Już wkrótce w polskich szkołach mogą pojawić się nietypowe lekcje, które mają na celu rozwijanie empatii i miłości do zwierząt oraz przyrody.
Pilotażowy projekt odbył się w Warszawie, a obecnie trwają rozmowy nad wdrożeniem programu w innych miastach, m.in. w Krakowie.
Wstępne uzgodnienia dotyczą wprowadzenia tych zajęć w klasach II i III krakowskich podstawówek, a także w innych miastach, takich jak Zielona Góra. Projekt wzbudza coraz większe zainteresowanie.
Pomysł wprowadzenia „lekcji miłości do zwierząt i przyrody” pojawił się podczas kampanii wyborczej Aleksandra Miszalskiego, obecnego prezydenta Krakowa.
W sierpniu 2024 roku odbyło się pierwsze spotkanie w tej sprawie, na którym władze miasta oraz Fundacja Serce Świata dyskutowały nad szczegółami projektu. Miszalski oraz Tom Justyniarski, inicjator akcji, porozumieli się w kwestii wdrożenia zajęć dla uczniów klas II-III. Justyniarski, pedagog i autor książek o zwierzętach, od lat działa na rzecz edukacji opartej na szacunku do przyrody.
W szkole i w terenie
Fundacja Serce Świata stawia sobie za cel wychowanie młodego pokolenia na takie, które będzie odznaczać się miłością i empatią nie tylko wobec ludzi, ale także zwierząt. W ramach projektu uczniowie będą mieli okazję uczestniczyć w zajęciach, które rozwiną ich świadomość ekologiczną oraz nauczą odpowiedzialności za otaczający ich świat.

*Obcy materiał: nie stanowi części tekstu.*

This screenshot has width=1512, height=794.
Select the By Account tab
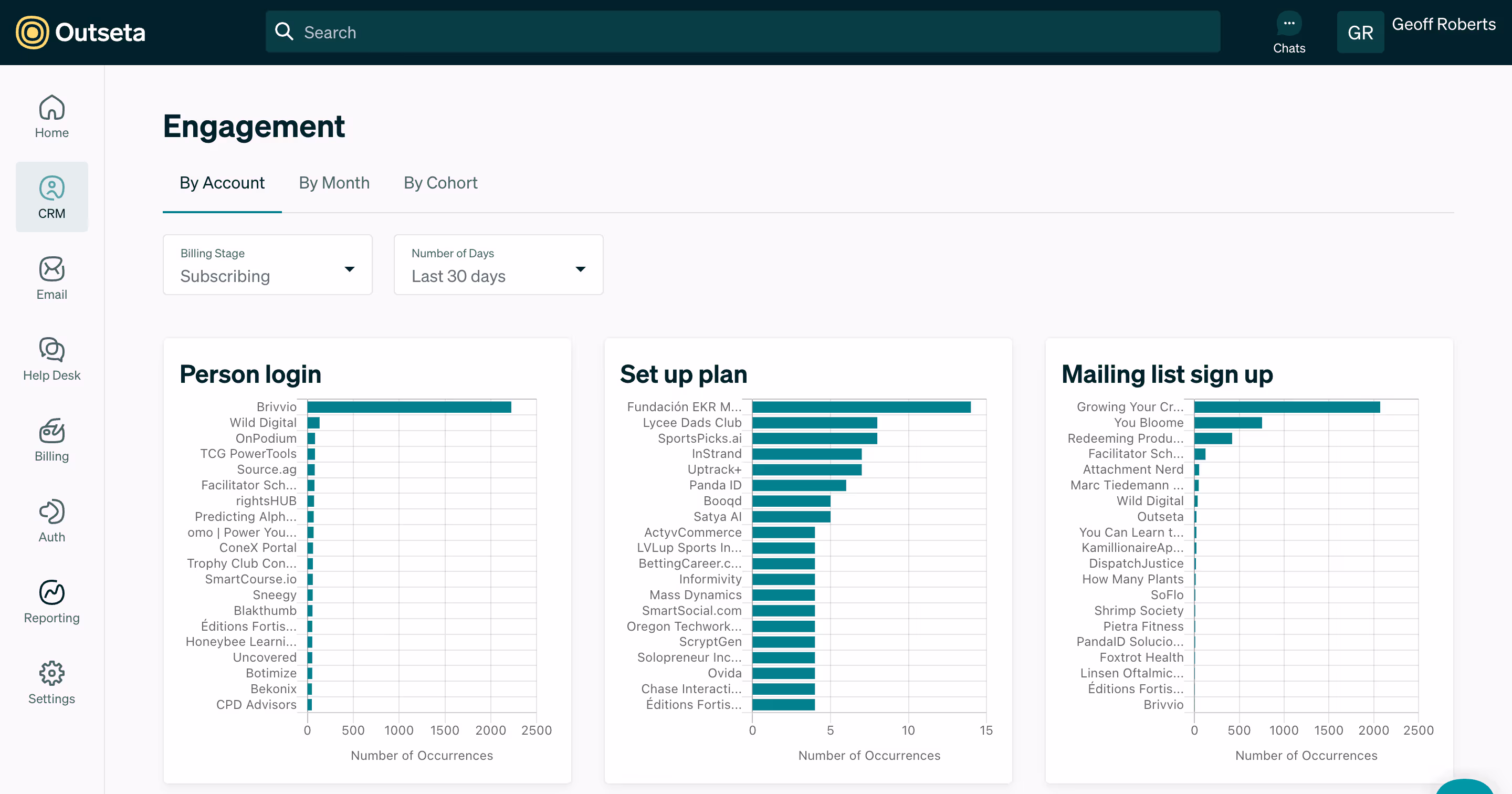point(222,183)
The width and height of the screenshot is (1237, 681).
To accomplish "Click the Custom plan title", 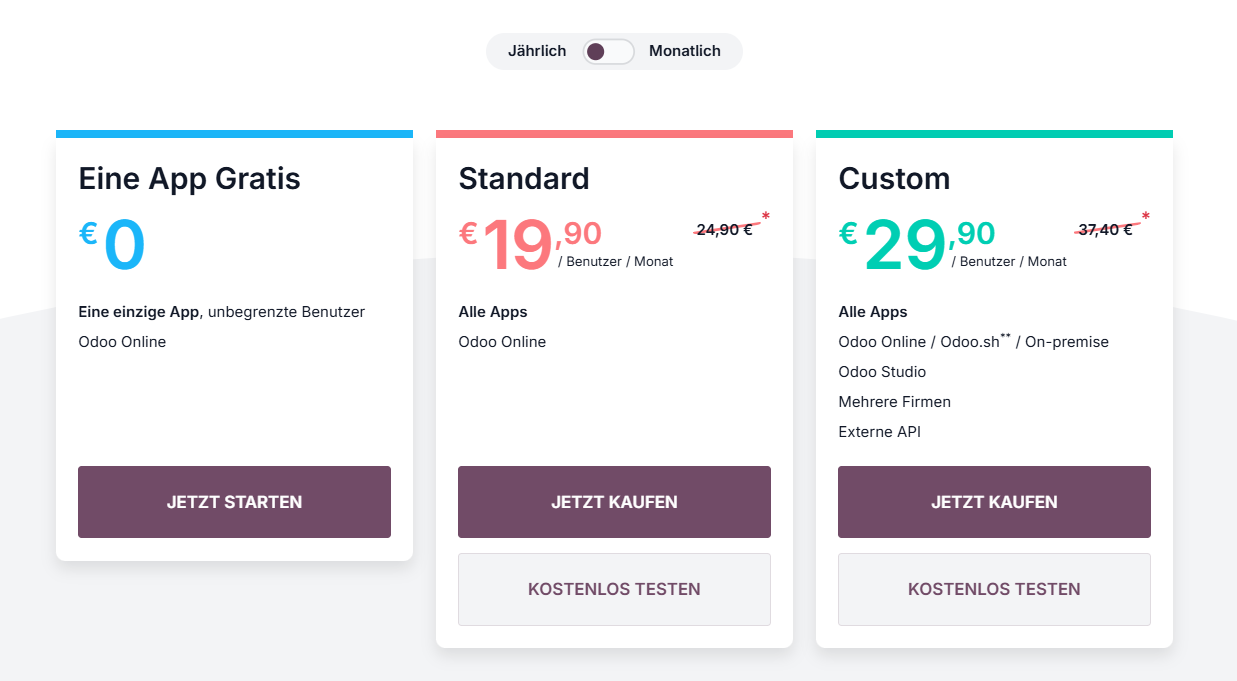I will [894, 179].
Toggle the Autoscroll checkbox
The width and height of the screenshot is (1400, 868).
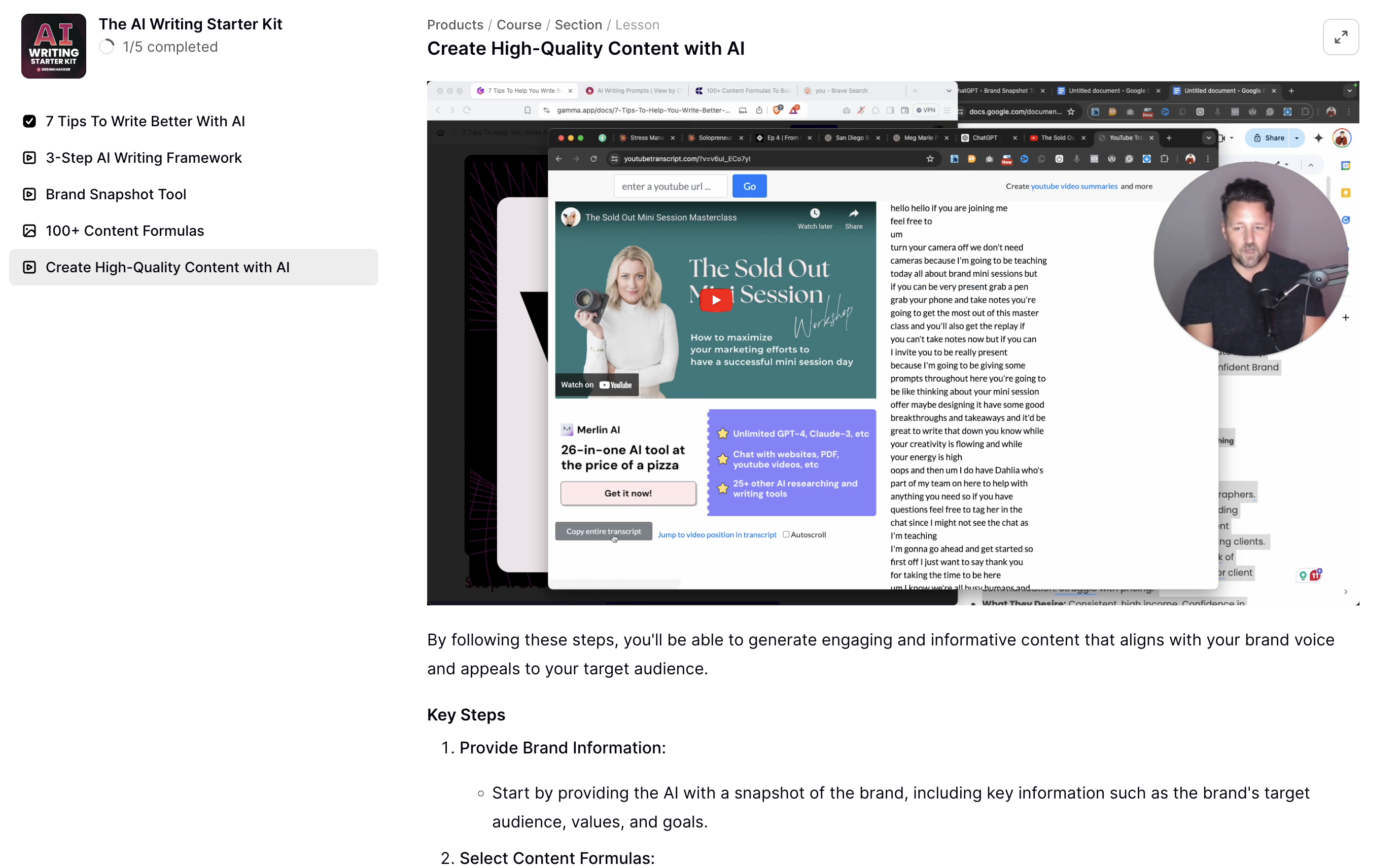(786, 534)

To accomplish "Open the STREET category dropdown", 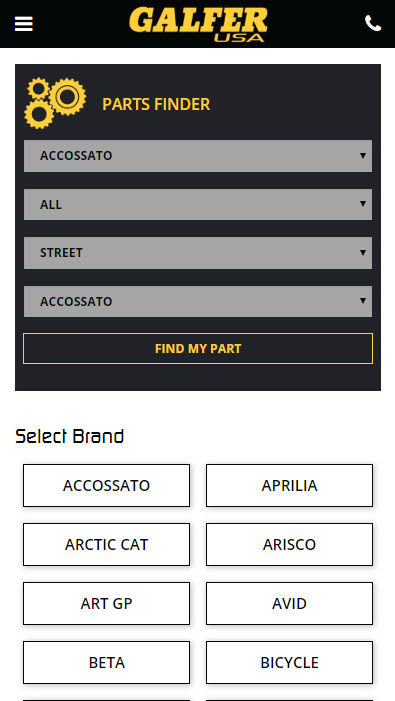I will 198,253.
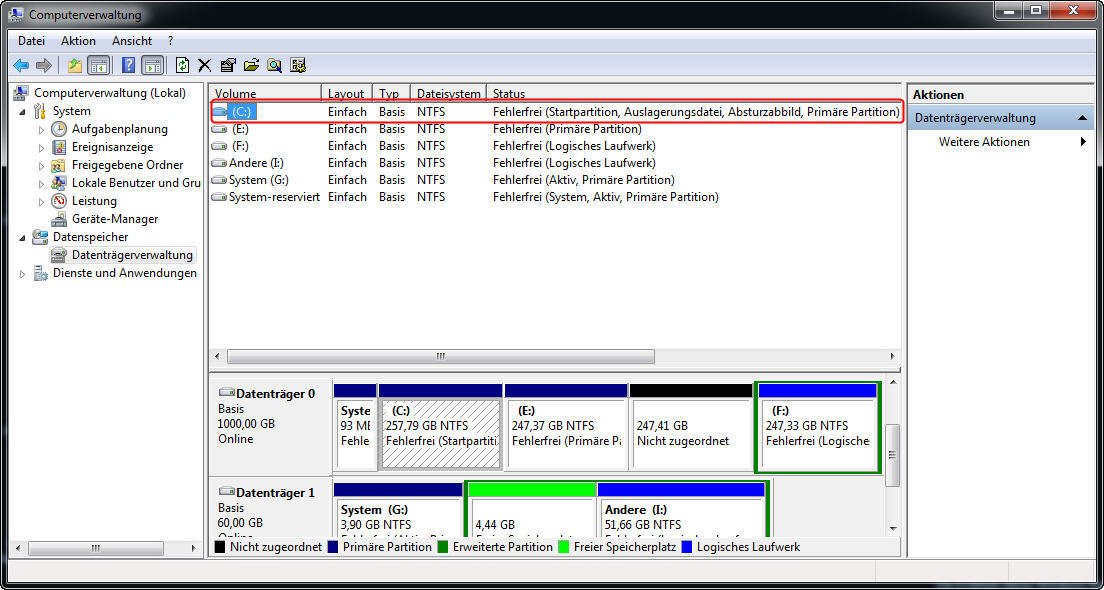Expand Dienste und Anwendungen node
Image resolution: width=1104 pixels, height=590 pixels.
(23, 273)
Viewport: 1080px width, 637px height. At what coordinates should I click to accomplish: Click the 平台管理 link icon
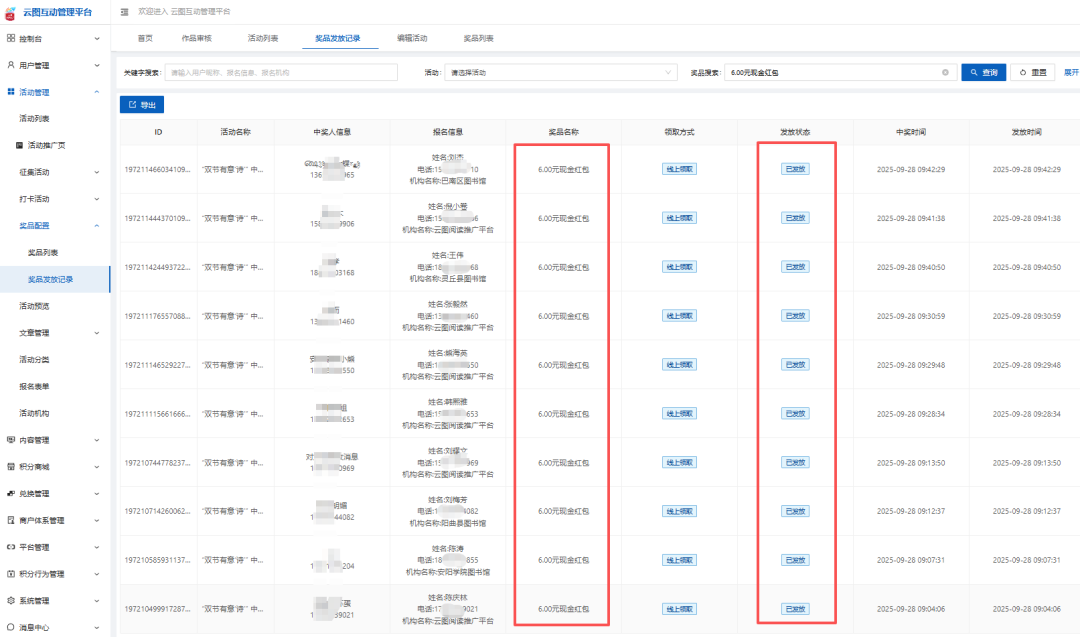pos(10,547)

Zajęcia będą prowadzone zarówno w szkołach, jak i w formie warsztatów terenowych, np. w schroniskach, lasach czy klinikach weterynaryjnych po to, aby integrować dzieci oraz uczyć je współpracy.
Najpierw pilotażowo, później na stałe
Pomysłodawcy planują rozszerzyć projekt na kolejne miasta i wprowadzić lekcje do programu nauczania w różnych regionach Polski. Rozmowy trwają m.in. w Zielonej Górze.
Jeśli plany się powiodą, lekcje miłości do zwierząt i przyrody mogą z czasem stać się stałym elementem edukacji w polskich szkołach, kształtującym pokolenia dzieci pełnych miłości, szacunku oraz świadomości ekologicznej.